Swap "GUI agent" for "screen agent" in all the lines below, leaving everything else unchanged and omitting the pictures.

**Excerpted data:**
---------------
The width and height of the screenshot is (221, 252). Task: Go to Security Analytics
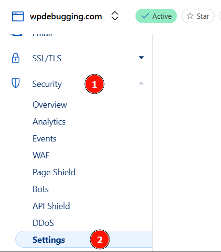(49, 122)
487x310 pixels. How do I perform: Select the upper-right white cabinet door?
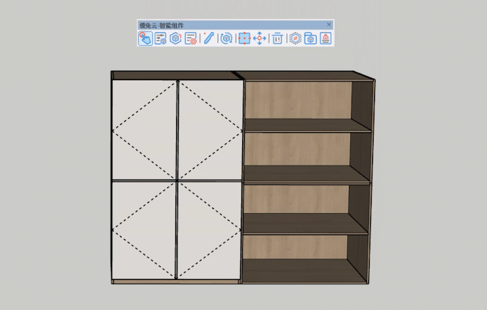[209, 130]
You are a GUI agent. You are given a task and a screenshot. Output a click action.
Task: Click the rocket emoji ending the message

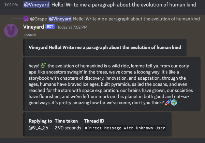click(x=168, y=102)
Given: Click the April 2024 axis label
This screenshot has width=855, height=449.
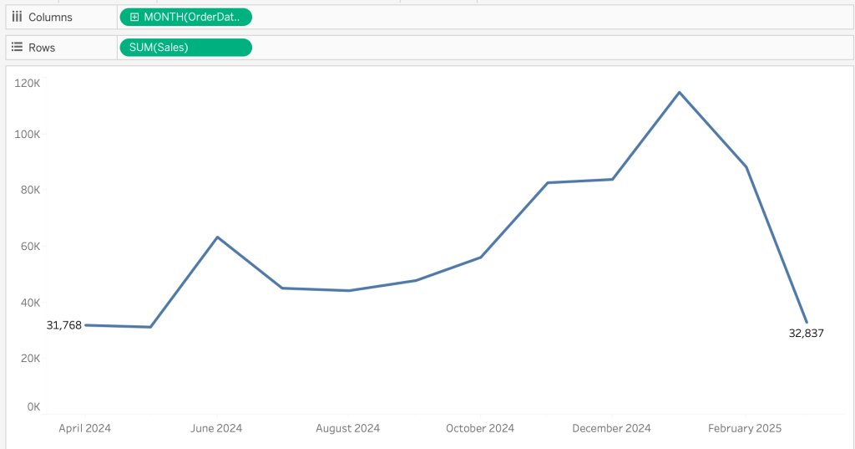Looking at the screenshot, I should click(84, 428).
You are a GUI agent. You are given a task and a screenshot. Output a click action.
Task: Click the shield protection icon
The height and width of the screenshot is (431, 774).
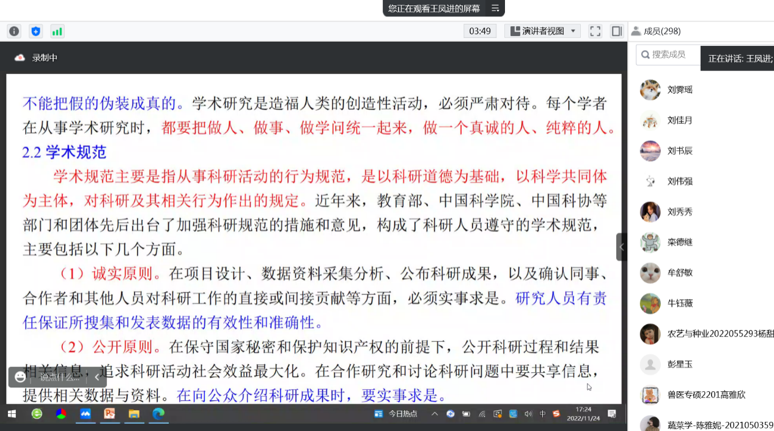coord(37,31)
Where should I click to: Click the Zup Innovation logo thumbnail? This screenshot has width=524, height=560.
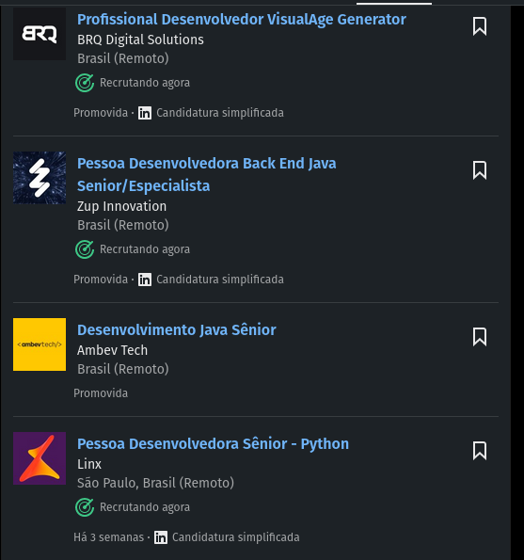pos(40,178)
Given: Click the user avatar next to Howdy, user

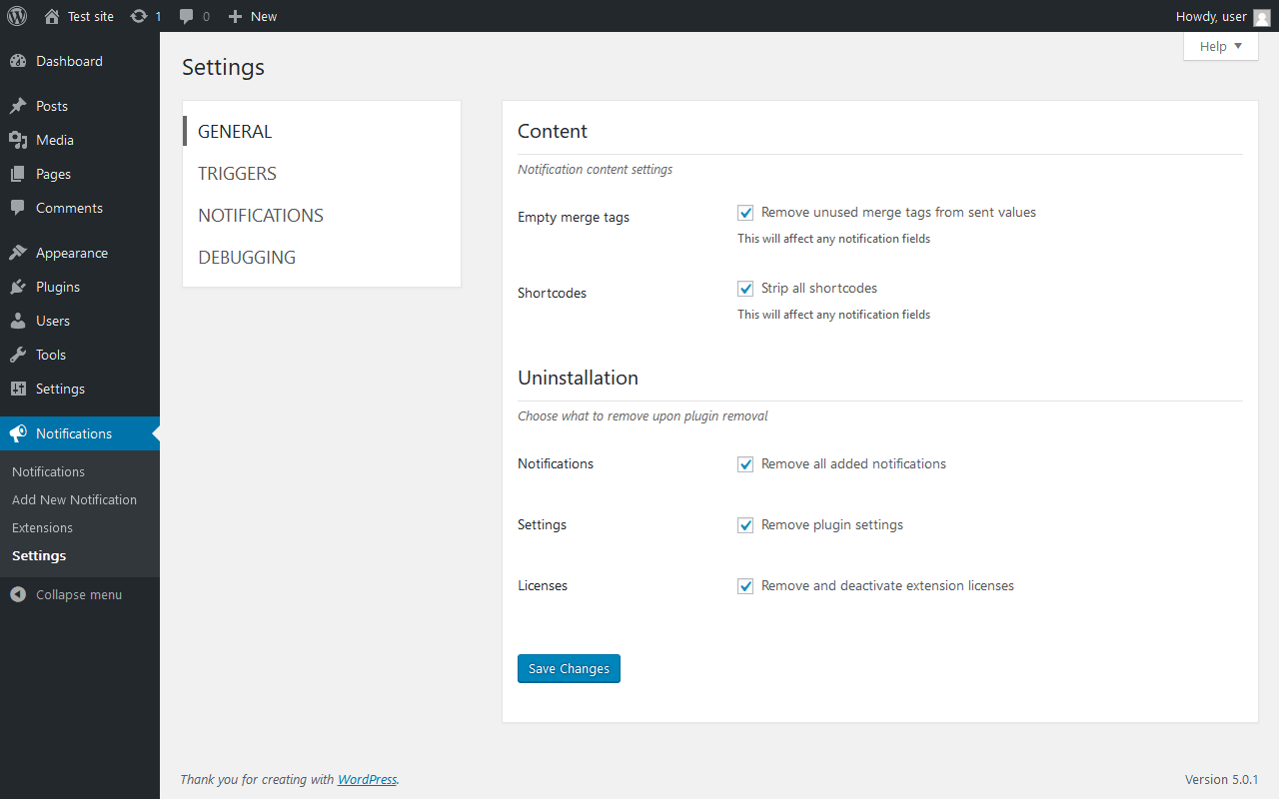Looking at the screenshot, I should pos(1261,16).
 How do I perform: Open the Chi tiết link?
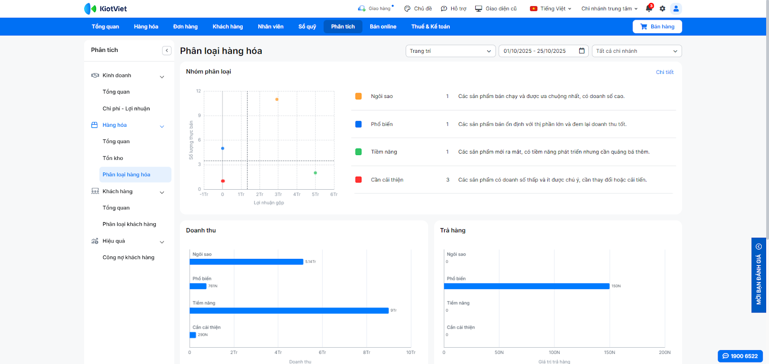click(665, 72)
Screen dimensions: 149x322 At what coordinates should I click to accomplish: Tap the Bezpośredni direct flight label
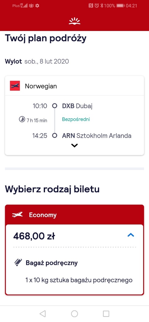pyautogui.click(x=76, y=119)
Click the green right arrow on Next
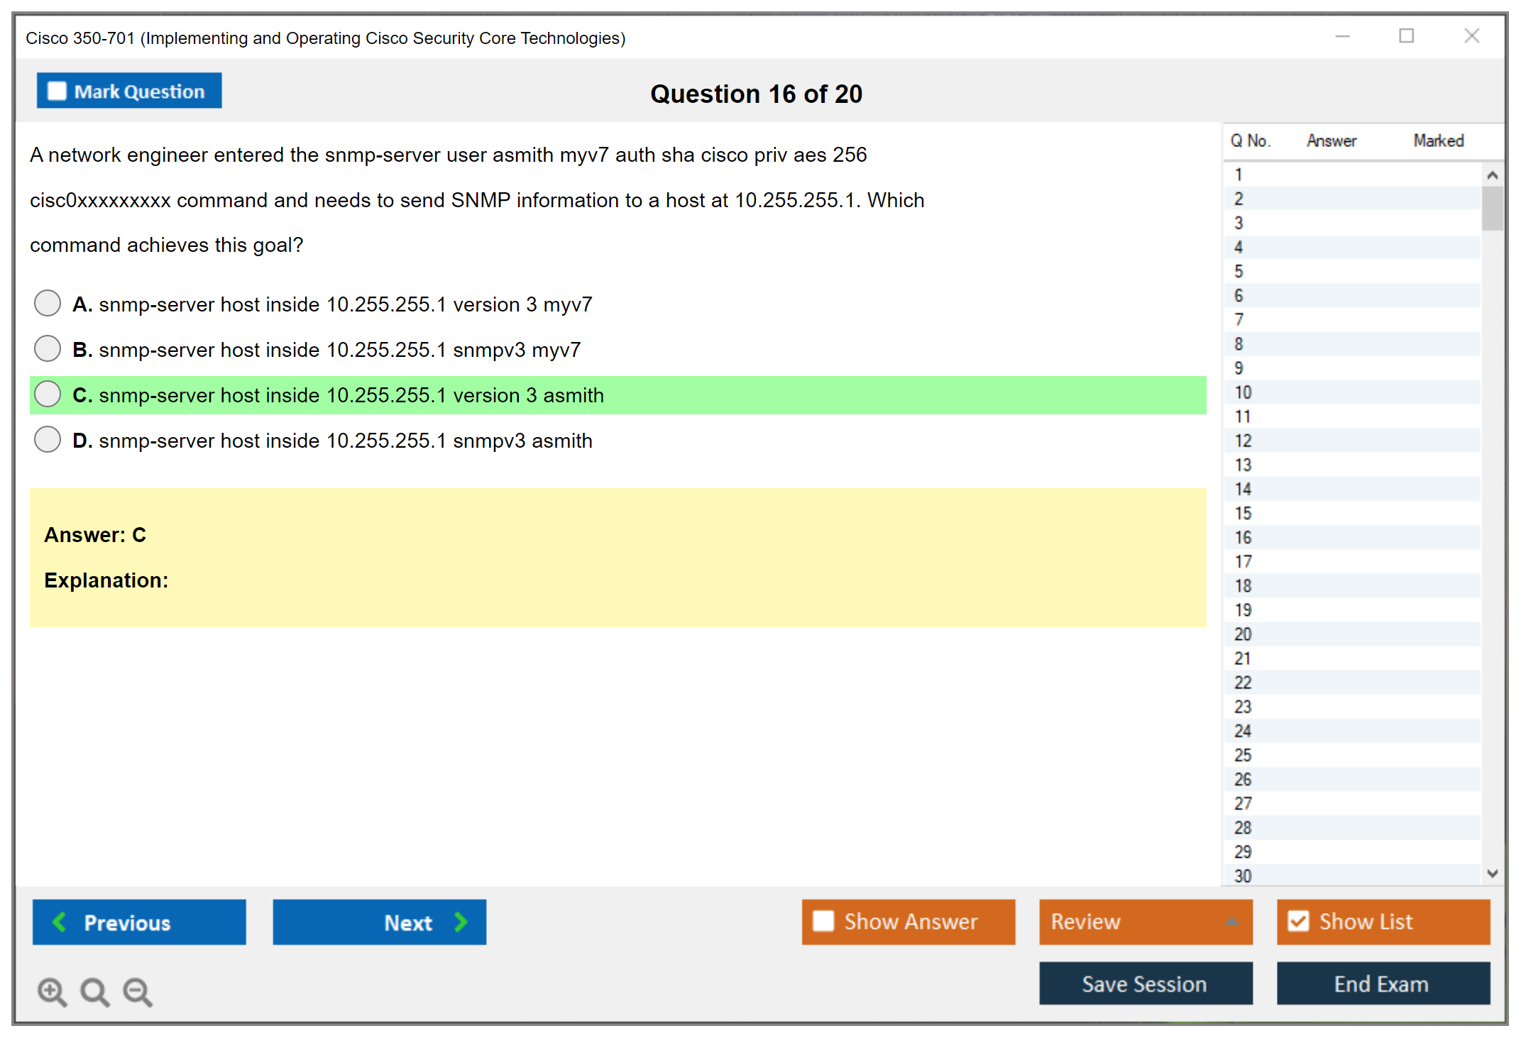 tap(461, 922)
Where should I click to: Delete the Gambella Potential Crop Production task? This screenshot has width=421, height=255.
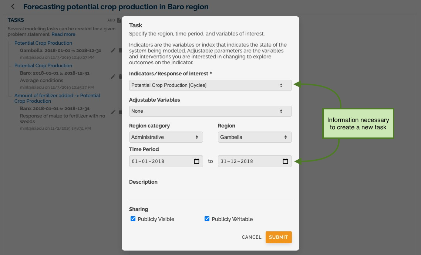(120, 50)
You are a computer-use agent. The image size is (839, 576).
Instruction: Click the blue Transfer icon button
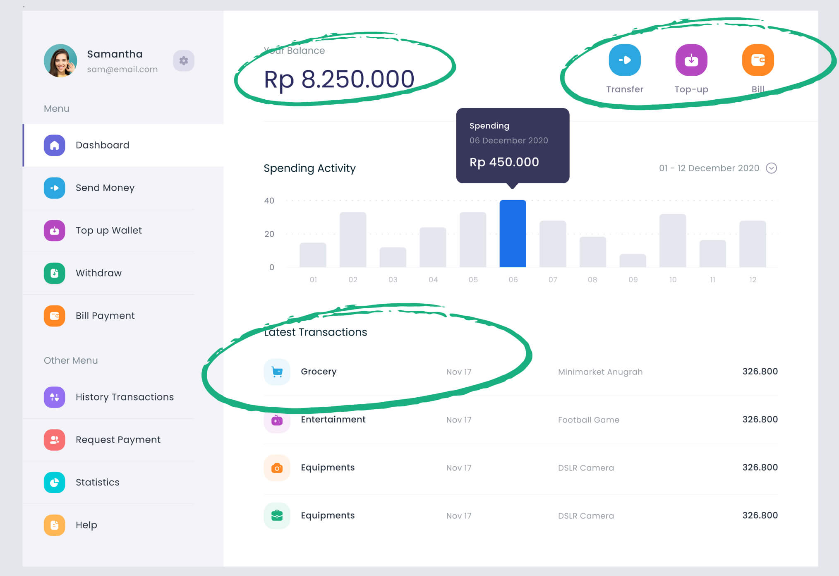(x=624, y=60)
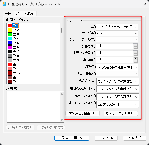Select the yellow 色 2 plot style

coord(13,30)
---------------
**Worked solution:**
The width and height of the screenshot is (221, 252). Task: Go to Security Analytics
(49, 122)
487x310 pixels. How do I perform: Select the upper-right white cabinet door?
[209, 130]
You are a screen agent. You are given a task and a screenshot. Output a click action.
Task: Click the rocket emoji ending the message

click(x=168, y=102)
Given: Click the April 2024 axis label
This screenshot has width=855, height=449.
Looking at the screenshot, I should click(84, 428).
You are a screen agent. You are given a task and a screenshot. Output a click action.
Task: Click the shield protection icon
The height and width of the screenshot is (431, 774).
coord(37,31)
Where should I click to: Click the Zup Innovation logo thumbnail? This screenshot has width=524, height=560.
pos(40,178)
Given: Click the user avatar next to Howdy, user

Looking at the screenshot, I should pos(1261,16).
 How do I perform: Open the Chi tiết link?
click(665, 72)
Screen dimensions: 149x322 At what coordinates should I click to accomplish: Tap the Bezpośredni direct flight label
pyautogui.click(x=76, y=119)
Click the green right arrow on Next
 tap(461, 922)
Where should I click to: Delete the Gambella Potential Crop Production task? This screenshot has width=421, height=255.
(120, 50)
You are a computer-use agent. The image size is (839, 576).
Instruction: Click the blue Transfer icon button
(x=624, y=60)
Select the yellow 色 2 plot style

coord(13,30)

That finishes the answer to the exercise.